La demande mondiale d’acier ralentit
La demande mondiale d’acier ralentit.
Les prix des métaux ont fortement chuté, après l'annonce d'une moindre activité manufacturière en Chine. Illustration concrète du ralentissement industriel mondial, la demande d'acier est en berne.
Aux craintes sur la dette souveraine des Etats européens s'est ajoutée une autre mauvaise nouvelle pour les marchés des métaux : l'indice manufacturier chinois, ce mois-ci, est au plus bas depuis près de trois ans. Or la Chine, c'est 40% de la consommation des métaux de base. C'est pourquoi leurs cours ont subi une nouvelle chute cette semaine. Y compris le cuivre dont l'offre est pourtant raréfiée à cause des grèves dans deux mines géantes, au Pérou et en Indonésie. Y compris l'étain, alors que pratiquement plus rien ne sort d'Indonésie, suite à un embargo sur les exportations de ce métal. La baisse des cours est pour l'instant plus psychologique que réellement basée sur les fondamentaux. Il n'en est pas de même pour l'acier. La demande d'acier, flageolante en octobre et en novembre, reflète parfaitement le ralentissement industriel mondial, de l'Europe à la Chine.
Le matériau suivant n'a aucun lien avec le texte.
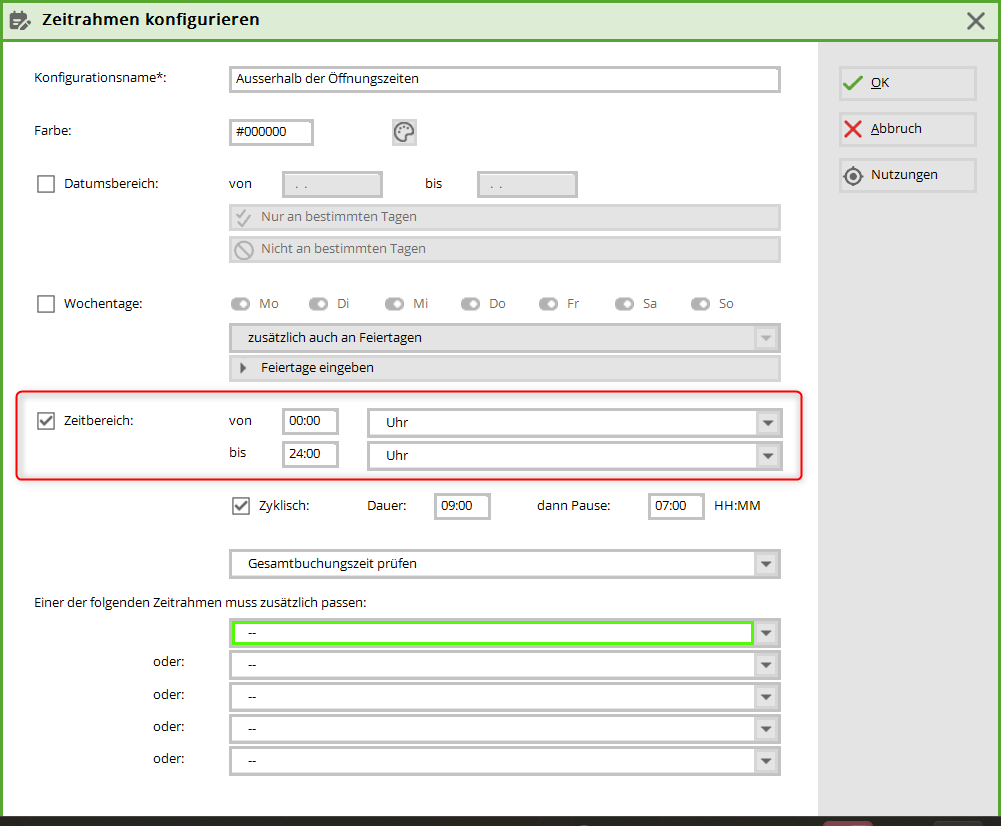The height and width of the screenshot is (826, 1001).
Task: Open the Gesamtbuchungszeit prüfen dropdown
Action: [766, 564]
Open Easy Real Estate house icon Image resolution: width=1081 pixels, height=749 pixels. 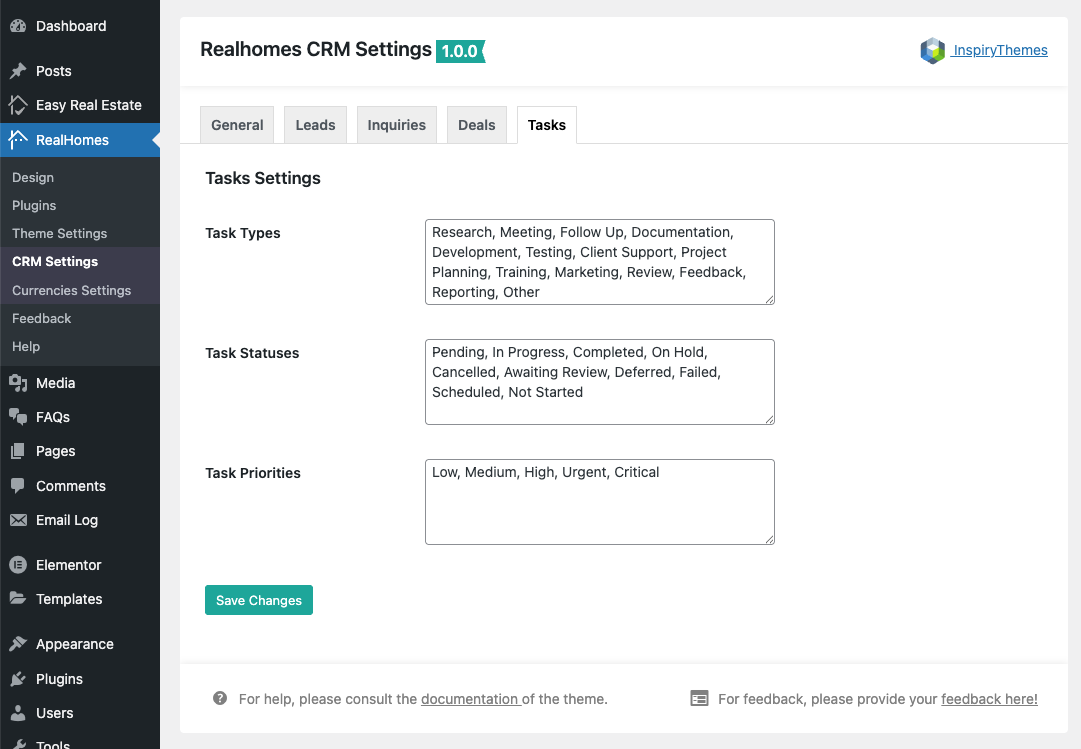coord(18,105)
En Europe, il s'agit carrément d'une contraction de la demande d'acier (moins 1%), due en particulier à une forte baisse de la consommation en Allemagne et en Espagne. Ceci en ligne avec la baisse des commandes industrielles la plus importante depuis l'été 2009.
En Chine, il ne s'agit pour l'instant que d'un ralentissement de la demande d'acier, elle a encore augmenté de 9,7% en octobre mais on était sur une croissance à deux chiffres jusqu'à présent. Au cours des 10 premiers jours de novembre, le ralentissement est encore plus marqué, observe l'Association mondiale de l'acier. La fin des grands programmes d'infrastructures lancés par Pékin en 2008, le ralentissement de la construction immobilière voulu par le gouvernement, se conjugue aujourd'hui à un coup de frein des industries automobile et manufacturières. Curieusement les Etats-Unis ont une consommation d'acier qui grandit plus vite qu'en Chine, grâce à la demande en équipements pour les forages pétroliers et gaziers.
Si l'Europe ne paraît pas être en mesure de faire repartir sa sidérurgie dans les mois qui viennent, l'heure est plutôt aux fermetures de capacités excédentaires, en Chine, elle pourrait redémarrer en décembre Tout dépendra de l'orientation que prendra Pékin, via le crédit : un atterrissage de son économie brutal ou en douceur.